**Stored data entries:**
= = = =

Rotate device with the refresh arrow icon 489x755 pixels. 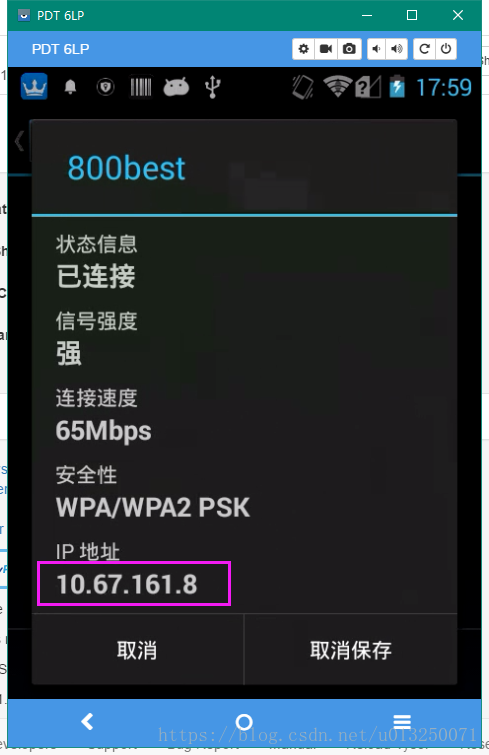[424, 49]
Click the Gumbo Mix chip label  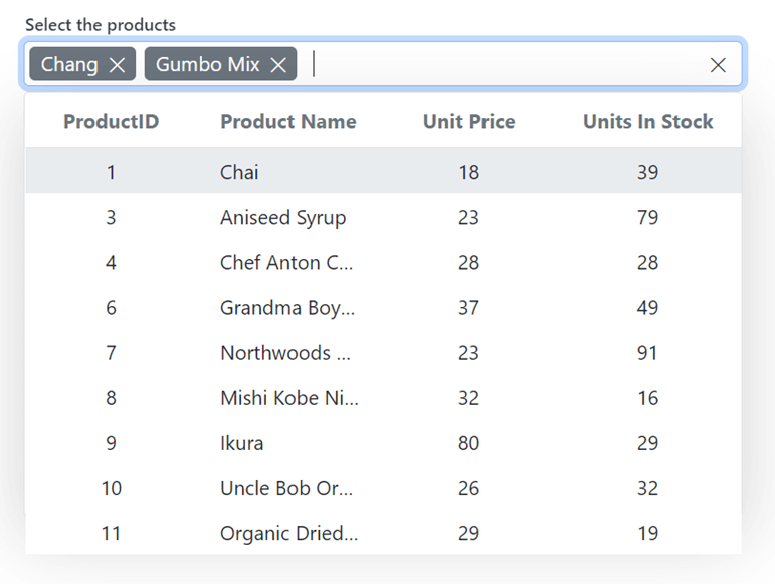208,65
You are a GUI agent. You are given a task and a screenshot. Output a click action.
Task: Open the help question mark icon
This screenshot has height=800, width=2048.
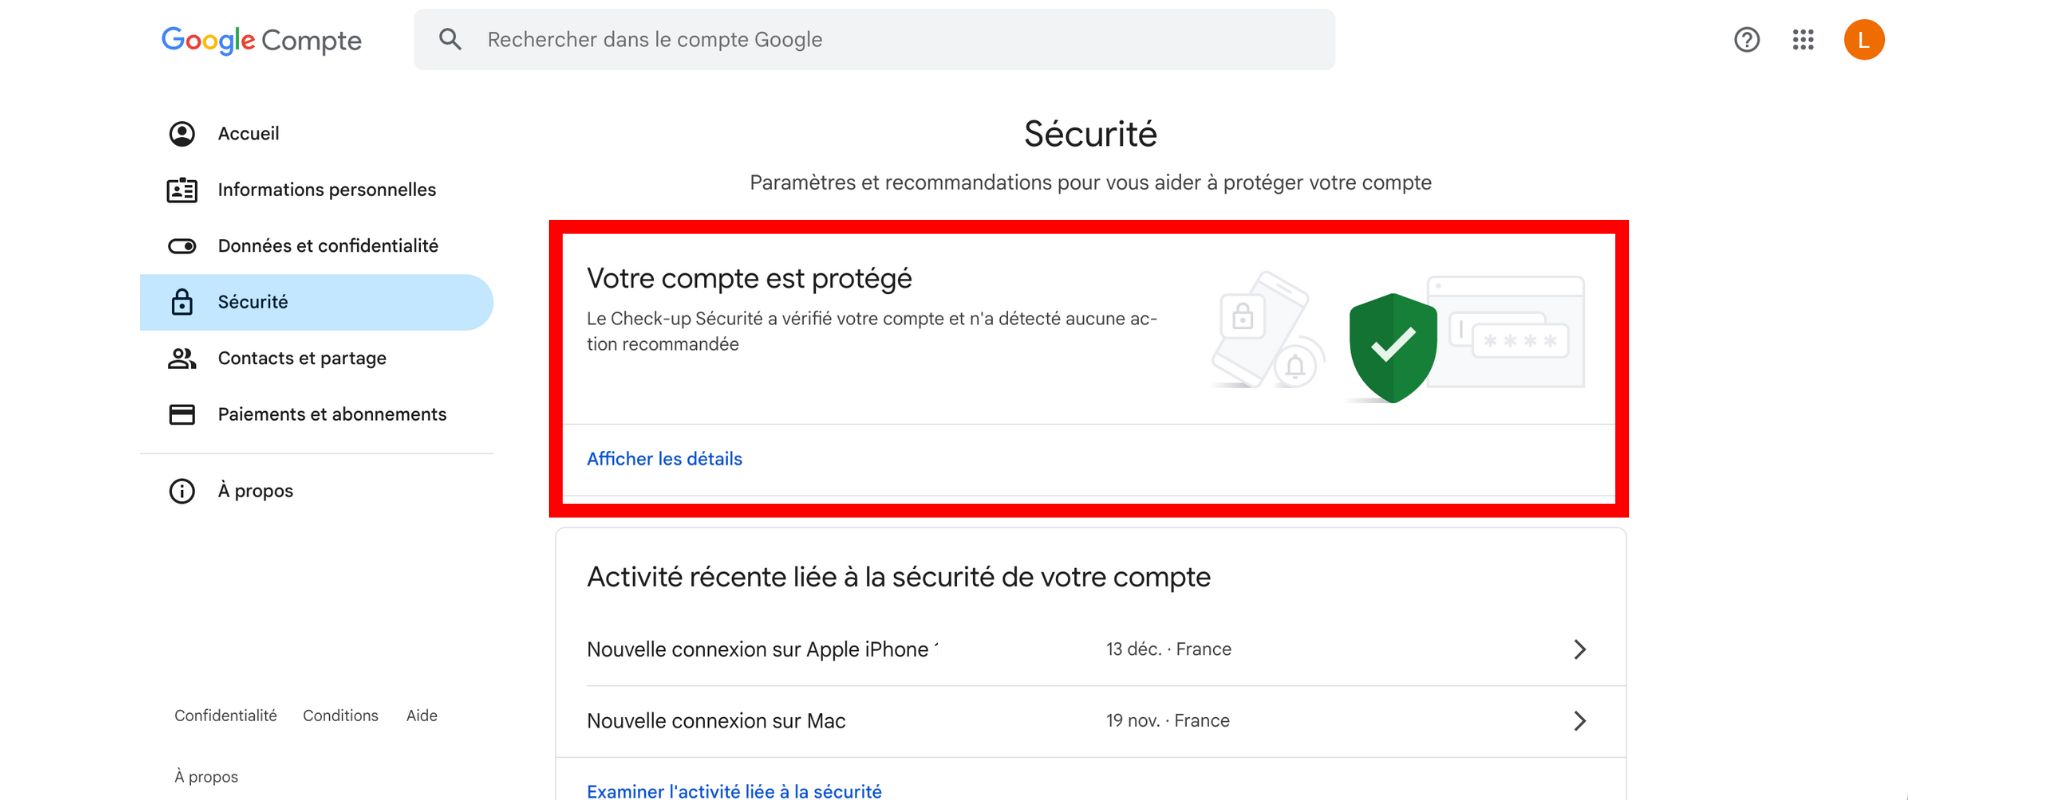(x=1746, y=40)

= = = =

**WHAT TO PRODUCE:** Give back exactly the lines from the one with "Task: Open the help question mark icon" through the end of the records above, inclusive, and omit any pictures.

**TASK ANSWER:**
Task: Open the help question mark icon
This screenshot has height=800, width=2048.
(x=1746, y=40)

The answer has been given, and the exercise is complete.